V. Social Impact Assessment

This is a fundamental review of the social and economic drivers of the society. The SIA assesses what the significance of the investment is likely to have on the region, in terms of improved infrastructure, education, healthcare and welfare; the availability of skilled and unskilled labour; and the most effective ways of contributing to the long term well being of the region through informed employment, purchasing, marketing, contributing to community projects, professional training, capacity building etc.

VI. Public Consultation and Transparency.

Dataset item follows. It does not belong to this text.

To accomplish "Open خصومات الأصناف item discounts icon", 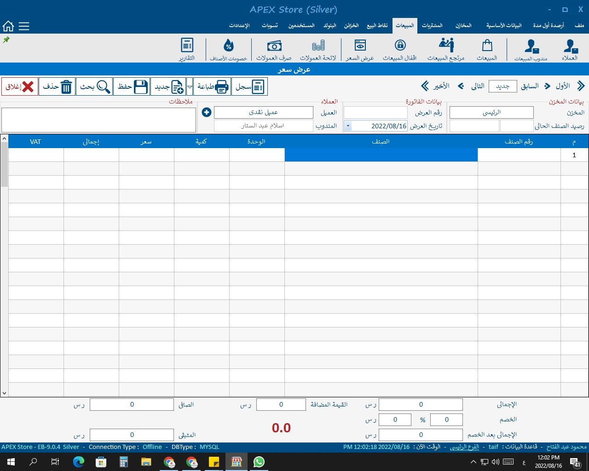I will 229,50.
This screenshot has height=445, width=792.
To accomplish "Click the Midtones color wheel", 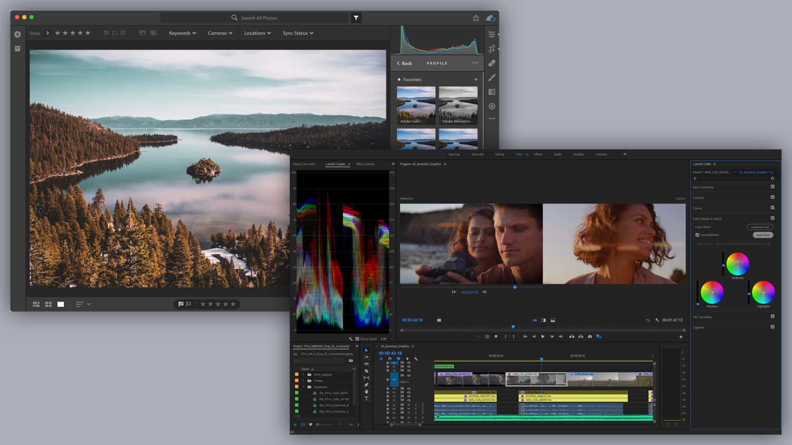I will (x=738, y=264).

This is now recognised as the cornerstone of the EIA/SIA process. Regulators are consulted on the scope of the EIA/SIA study before the process starts; the affected public are consulted with a view towards ascertaining how they will be affected and what commitments they would like to solicit from the developer.

VII. Adaptive EIA.

Treating the EIA as an ongoing process (rather than a fixed study) commencing at early stages of conceptual specification and continuing through to detailed design and construction. This involves the EIA team working closely with the design engineers to ensure that appropriate mitigation is designed into the project in order to minimise negative impacts and enhance benefits.

VIII. Social Investments

A programme of social investment is an established vehicle for companies establishing development projects in a new area. This demonstrates their commitment to the region, and helps build ties with the community as well as securing employee commitment. In recent years, there has been a move away from philanthropy i.e. donations to a more considered investment in community projects with the aim of securing long term sustainable community benefits, such as training and healthcare to be delivered through a partnership of community, government, company (investor) and appropriate NGOs. It is important to be able to demonstrate and monitor the benefits to the community of such investment.